It seems as if the gang stalkers have the ability to monitor breathing of a Target.
The harassment matches up with the Target having breathing that would register as relaxed and calm. Certain brain waves active. Harassing the TI into a state of fear and anxiety changes that mental state as well as pulls the Target into being grounded which in this case means no relaxation and the mind stops wandering and no more imagination.
College cops trying to fuck with me at bus stop on Lamar. Got out of place I shower very peaceful.
Guy in big truck parked on sidewalk right next to me seemingly for no other reason but to fuck with me.
Then he left. Had absolutely no legit reason to be there.
Had a red bandana wrapped around passenger seat head rest.
Weird guy fucked with my space at bus stop on Lamar. Kept going behind me and looking at my smartphone screen then acting like I was suspect and crazy becuz I had back pack ('homeless').
Sleepy. Closed my eyes at bus stop waiting. College cops rolled by and opportunistically tried to assess if I could be fucked with. I opened my eyes and they quickly assessed that they should go try to mess with someone else.
Guy at bus stop went into the gas station where the foreign owner was nasty to me last week.
He had that permanent stupid smirk on his face and the arrogant intense love of victimizing a female. He hid behind clear framed glasses and a black Texas Longhorns hat. He was trying too hard to fit in. See the sick fucks have to blend in unassumingly so that only TIs can become controlled and harassed by the smirk and other features and behaviors we KNOW are a victimizing perv.
After i got annoyed with the college small time cops, i commented that its messed up to be opportunistic as police just then real city cops.drove by in the other direction.
It all seemed to be based on my being in the shower too long and the shift changing (gang stalkers were entering building just as I was also so I cant trust who was on staff earlier. )
The environment seemed clear at the end of my shower and getting dressed.
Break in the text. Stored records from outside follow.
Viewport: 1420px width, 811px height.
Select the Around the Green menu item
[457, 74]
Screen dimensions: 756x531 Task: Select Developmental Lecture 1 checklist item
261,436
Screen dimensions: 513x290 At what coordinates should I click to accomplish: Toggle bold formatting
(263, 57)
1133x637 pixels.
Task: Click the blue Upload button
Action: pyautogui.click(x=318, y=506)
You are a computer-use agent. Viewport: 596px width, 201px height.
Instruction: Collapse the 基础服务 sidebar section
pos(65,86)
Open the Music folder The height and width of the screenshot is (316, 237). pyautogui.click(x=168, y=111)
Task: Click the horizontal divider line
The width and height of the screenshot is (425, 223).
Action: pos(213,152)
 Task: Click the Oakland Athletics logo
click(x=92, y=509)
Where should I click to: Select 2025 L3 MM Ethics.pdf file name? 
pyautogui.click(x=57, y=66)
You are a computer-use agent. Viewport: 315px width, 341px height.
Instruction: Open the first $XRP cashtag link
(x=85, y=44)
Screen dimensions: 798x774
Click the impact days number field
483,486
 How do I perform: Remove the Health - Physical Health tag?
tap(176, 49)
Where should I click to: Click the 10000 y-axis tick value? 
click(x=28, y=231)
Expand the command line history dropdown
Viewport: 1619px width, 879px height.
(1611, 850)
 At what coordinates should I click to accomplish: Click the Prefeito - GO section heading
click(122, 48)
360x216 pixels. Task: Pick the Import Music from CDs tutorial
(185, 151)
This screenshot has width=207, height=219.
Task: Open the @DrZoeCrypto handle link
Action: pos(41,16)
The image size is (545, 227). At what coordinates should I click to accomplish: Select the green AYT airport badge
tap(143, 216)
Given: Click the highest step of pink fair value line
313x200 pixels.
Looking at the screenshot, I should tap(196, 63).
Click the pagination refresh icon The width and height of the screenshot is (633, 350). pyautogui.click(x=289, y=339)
I left and walked outside and it was beautiful out, full moon, big sky.
I was alone and happy with my thoughts and breathing calmly.
There's a military base here. If i get close to the area i get harassment so nasty and the network extends to the bus and my home area (overt perps in vehicles) that Ive been conditioned not to go up there. It's around 40th.
Austin seems to want to keep homeless people in very specific areas and the psychomanagement is in micro areas.
Two asshole soldiers sitting in a restaurant when i first ventured up there knew who i.was. One of them just gave the most annoyed Satanic look.
If u dont want to deal with people fighting for their freedom and in self defense why do u start shit with people to begin with?
What the royal FUCK were u expecting to happen? Not everyone is going to suicide at your god damned convenience. Arrogant male pricks.
One normal soldier you could tell was in awe of the load I was hiking with. The other two douches were just sooooo inconvenienced by my existing.
The military industrial complex is completely out of control. Everything is basically run like MK Ultra was now.
Military, intelligence, private sector, academia. Exploiting and controlling people for a special interest agenda.
That JJ Pickles lab area gave me the worst creeps when I had to catch a bus near it when I first arrived. It's so evil that I was being prevented from even walking over near the wooded area near the bus to wait for it. Only REALLY messed up places have vibes so bad Im held back from entering the area.
Their research is listed as 'sensitive' (i bet). Of course its electromagnetic and nanotech stuff.
Getting harassed heavily everyday but it's just enough to keep me compartmentalized. Like traumatized enough so i cant get alot done or really face up to what's truly going on with being targeted and can't handle important tasks pertaining to legal aspects of my being targeted or my book.
Its hard to stay focused and remember things in Austin. The place promotes alot of leisurely pursuits and overeating.
Its amazing how forgetful I am here.
Im sure the daily harassment helps to keep me distracted.
I also believe the harassment is to ensure I cant establish myself in the community among the housed people (not homeless). It keeps me disconnected and if it gets me anxiety ridden enough, which becomes biochemical and beyond my control I will start self talking out of sheer nerves. They know this and induce my self talking in public as much as possible nowadays especially it seems. Discreditation has been especially important to the system for the last year or two.
Theyve been causing my theraputic self talk which i only used to perform inside to become a nervous habit out of control in public since 2004 or so.
In the past two years the campaign has become about isolating and alienating me completely and to finally discredit me totally.